→ Saved data entries:
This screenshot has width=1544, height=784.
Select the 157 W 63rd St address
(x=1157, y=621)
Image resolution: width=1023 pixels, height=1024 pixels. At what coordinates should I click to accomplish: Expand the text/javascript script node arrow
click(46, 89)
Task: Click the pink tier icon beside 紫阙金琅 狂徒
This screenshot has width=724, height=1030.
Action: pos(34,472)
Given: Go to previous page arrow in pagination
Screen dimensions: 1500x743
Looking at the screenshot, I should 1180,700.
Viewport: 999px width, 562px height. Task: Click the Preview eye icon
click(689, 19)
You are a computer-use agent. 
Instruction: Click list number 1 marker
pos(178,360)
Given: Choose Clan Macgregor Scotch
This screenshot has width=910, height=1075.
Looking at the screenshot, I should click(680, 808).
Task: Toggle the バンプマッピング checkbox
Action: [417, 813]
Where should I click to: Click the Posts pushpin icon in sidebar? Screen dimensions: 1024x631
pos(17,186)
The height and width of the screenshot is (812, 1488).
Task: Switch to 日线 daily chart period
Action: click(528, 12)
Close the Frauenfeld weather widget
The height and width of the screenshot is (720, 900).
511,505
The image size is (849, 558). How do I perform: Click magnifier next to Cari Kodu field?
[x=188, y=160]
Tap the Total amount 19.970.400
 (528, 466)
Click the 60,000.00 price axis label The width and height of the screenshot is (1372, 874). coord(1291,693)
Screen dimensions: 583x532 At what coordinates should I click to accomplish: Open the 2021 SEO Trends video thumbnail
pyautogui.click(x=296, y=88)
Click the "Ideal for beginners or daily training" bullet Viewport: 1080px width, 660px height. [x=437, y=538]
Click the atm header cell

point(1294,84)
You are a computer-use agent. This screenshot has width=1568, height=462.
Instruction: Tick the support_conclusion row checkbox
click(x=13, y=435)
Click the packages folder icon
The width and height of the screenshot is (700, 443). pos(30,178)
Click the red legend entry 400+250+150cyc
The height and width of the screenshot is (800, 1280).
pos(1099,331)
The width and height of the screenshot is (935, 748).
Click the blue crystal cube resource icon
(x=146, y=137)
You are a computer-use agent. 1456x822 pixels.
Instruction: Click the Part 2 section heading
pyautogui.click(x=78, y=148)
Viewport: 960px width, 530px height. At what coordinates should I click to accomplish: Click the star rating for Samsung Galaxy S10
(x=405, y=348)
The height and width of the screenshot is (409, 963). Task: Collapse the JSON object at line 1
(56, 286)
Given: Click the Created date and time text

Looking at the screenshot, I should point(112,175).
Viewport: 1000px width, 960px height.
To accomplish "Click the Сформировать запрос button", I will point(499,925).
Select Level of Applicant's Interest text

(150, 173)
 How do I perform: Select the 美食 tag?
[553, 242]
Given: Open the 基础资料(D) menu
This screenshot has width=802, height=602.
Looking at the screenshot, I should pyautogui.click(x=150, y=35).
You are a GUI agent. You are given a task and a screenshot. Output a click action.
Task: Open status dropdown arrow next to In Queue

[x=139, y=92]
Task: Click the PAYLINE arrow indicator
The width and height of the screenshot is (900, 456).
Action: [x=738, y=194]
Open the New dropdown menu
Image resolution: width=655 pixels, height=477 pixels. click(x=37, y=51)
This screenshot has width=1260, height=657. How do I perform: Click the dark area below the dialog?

→ Task goal: Each line above that has the word "computer" should be copied.

→ Result for this task:
You are a computer-use agent. 
You are a computer-use agent. This screenshot has width=1568, height=462.
You are a computer-use agent. 1456x822 pixels.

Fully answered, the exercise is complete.